Frei reden oder nicht frei reden? – Das ist die Frage!

Géza Ákos Molnár 16. Mai 2022


“Ich bin ein bisserl aus der Übung, was diese Reden betrifft, daher werde ich frei sprechen.“  

So lautete laut Medien der erste Satz einer Rede zum 70. Geburtstag des steirischen Landeshauptmanns Hermann Schützenhöfer im Mai 2022. 

Der Redner: Sebastian Kurz, Altkanzler der Republik. Was für ein Satz!
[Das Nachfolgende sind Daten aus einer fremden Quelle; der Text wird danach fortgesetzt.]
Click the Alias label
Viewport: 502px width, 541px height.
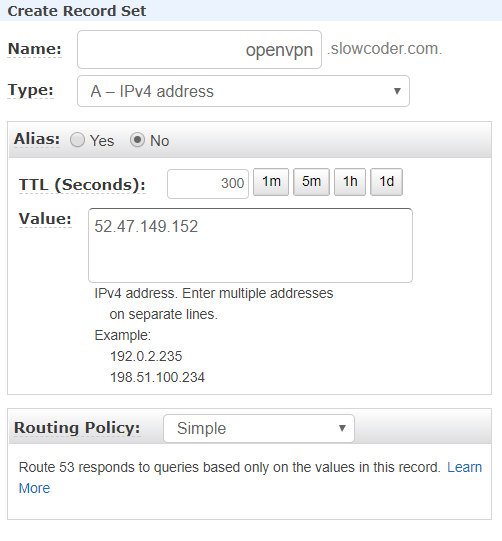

Lassen Sie sich ihn auf der Zunge zergehen: „Ich bin ein bisserl aus der Übung, was diese Reden betrifft, daher werde ich frei sprechen.“

Frei oder frei von der Leber?

Was ich jetzt sage, ist in bezug auf den Kanzler a.D. natürlich spekulativ. Ich habe mit Herrn Kurz kein Wort darüber gewechselt. Ich stelle aber fest:

Wenn der erste Satz einer Rede nur die Befindlichkeit des Redners andeutet und defensiv etwas begründet, was niemand erfragt oder hinterfragt hätte, dann ist das das Zeichen für nur ein einziges Faktum:

Der Redner hat sich überhaupt nicht vorbereitet. Bestenfalls ganz schlecht.

Sebastian Kurz hat jetzt nur seine Unsicherheit überspielt. Er hat kokettiert. Er hat das Augenmerk der Hörer auf sein rhetorisches Können gelegt, nämlich: frei reden zu können.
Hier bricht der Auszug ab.